Any process of destroying the Nitric is equally as good as the other provided it's one that genuinely works. ;)

If a method kills two birds (or even three) with one stone then all the better!
 
I agree Kurt, and as well with Jon. It often seems I may be the only one looking for more than one way to do things. But I still want a way that works.

In this discussion, I recall several times when I was doing ewaste that no matter what it seemed to never stop the AR from coming back. Always in a heavy copper laden process. Looking back I recall discussions on the matter that didn’t make sense to me then. For some reason this time it sank into my tired old head I guess. When I read what Jon and Deano posted it “clicked” for me. Now I have another new “trick in the trunk” that may be useful again one day.
 
Each method has its pros and cons, and different methods are preferred by different people.

I totally agree (y) --- or as the old saying goes - "there is more then one way to skin a cat" ;);)

The only reason I posted what I did concerning using metal (whether gold or copper) to de-NOx AR is that it is "another" way of doing it - a way rarely talked about &/or often over looked

Kurt
 
Not to throw a fly into the ointment but here goes.........

There are some rules that refiners who learned here follow, hopefully, and some that a production refining environment would prove impractical. One of them is urea.

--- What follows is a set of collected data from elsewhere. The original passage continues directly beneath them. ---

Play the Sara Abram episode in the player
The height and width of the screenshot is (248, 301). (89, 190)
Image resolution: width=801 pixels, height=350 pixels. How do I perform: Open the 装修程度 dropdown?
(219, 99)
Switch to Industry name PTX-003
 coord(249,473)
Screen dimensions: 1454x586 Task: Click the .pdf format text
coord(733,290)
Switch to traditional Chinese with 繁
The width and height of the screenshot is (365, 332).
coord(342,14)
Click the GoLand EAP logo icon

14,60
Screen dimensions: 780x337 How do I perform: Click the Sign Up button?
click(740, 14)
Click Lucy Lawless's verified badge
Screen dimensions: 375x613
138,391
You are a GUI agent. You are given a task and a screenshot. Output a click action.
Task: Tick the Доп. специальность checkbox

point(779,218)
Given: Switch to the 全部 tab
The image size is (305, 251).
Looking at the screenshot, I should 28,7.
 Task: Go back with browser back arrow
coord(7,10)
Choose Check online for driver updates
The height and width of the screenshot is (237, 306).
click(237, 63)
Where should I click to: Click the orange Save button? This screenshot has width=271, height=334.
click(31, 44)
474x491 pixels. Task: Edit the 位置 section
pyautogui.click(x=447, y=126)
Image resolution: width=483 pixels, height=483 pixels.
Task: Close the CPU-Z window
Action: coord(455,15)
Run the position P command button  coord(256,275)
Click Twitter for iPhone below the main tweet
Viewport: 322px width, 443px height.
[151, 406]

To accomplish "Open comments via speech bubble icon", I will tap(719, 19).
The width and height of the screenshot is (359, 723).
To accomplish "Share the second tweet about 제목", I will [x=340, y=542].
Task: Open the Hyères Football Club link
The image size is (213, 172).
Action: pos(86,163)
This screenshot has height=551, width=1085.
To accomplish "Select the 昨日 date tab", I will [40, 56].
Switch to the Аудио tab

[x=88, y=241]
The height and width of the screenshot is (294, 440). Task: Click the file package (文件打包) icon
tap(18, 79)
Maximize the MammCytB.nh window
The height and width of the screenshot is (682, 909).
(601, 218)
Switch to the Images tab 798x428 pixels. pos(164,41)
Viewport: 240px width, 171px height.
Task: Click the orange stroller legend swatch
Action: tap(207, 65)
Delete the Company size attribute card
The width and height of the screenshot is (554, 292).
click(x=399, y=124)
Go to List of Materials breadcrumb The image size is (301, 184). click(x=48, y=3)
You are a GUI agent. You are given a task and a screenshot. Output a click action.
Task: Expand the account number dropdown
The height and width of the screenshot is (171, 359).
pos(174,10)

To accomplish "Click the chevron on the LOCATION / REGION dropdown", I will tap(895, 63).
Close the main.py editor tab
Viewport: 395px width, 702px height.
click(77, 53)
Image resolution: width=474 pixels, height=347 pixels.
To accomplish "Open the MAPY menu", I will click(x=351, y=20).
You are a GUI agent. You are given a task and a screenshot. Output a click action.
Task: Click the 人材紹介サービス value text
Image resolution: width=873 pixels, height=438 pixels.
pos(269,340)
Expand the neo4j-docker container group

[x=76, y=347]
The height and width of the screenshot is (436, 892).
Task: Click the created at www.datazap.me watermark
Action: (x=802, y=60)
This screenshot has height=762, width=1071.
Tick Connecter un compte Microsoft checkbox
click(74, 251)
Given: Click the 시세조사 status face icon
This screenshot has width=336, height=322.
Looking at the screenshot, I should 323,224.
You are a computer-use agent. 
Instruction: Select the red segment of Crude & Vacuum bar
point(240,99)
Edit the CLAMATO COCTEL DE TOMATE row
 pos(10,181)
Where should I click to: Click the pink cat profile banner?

Case and point, the setup the refiner from Egypt is using is a setup made by a refining equipment manufacturer and using it requires different techniques than a refiner using a heated reactor. The thread about the Egyptian refinery is here.
The tumbler plant does not allow the reaction to be heated and does not make it easy to be exact with the nitric acid additions. Also production stone removal lots do not allow babysitting each beaker and adding nitric dropwise until the reaction is complete. These types of reactions work off a chart that says for X ounces of scrap add Y milliliters of Hydrochloric Acid and Z milliliters of Nitric Acid.

So it is easy to see that there is likely free Nitric Acid at the end of the reaction.
For the production refiner with excess nitric and time is of the essence refining schedules, urea is the route taken. Some equipment, like the tumbler, the operator can determine the best acid ratio to use the least amount of Nitric Acid efficiently but there is still excess.

For beaker stone lots, sulfamic can work well, as can heating, if time allows.

Some years back in a thread on the moderators section of the forum, Chris Owen (Goldsilverpro, RIP) was processing some aircraft stators basically using some reverse aqua regia. High nitric and low Hydrochloric Acid. He was having trouble getting rid of the free nitric so I suggested sulfamic acid, which he loved. Truth be told there was so much nitric in the reverse aqua regia he was using that the answer that worked was a combination of sulfamic and a Rotovap, which I believe Lou suggested.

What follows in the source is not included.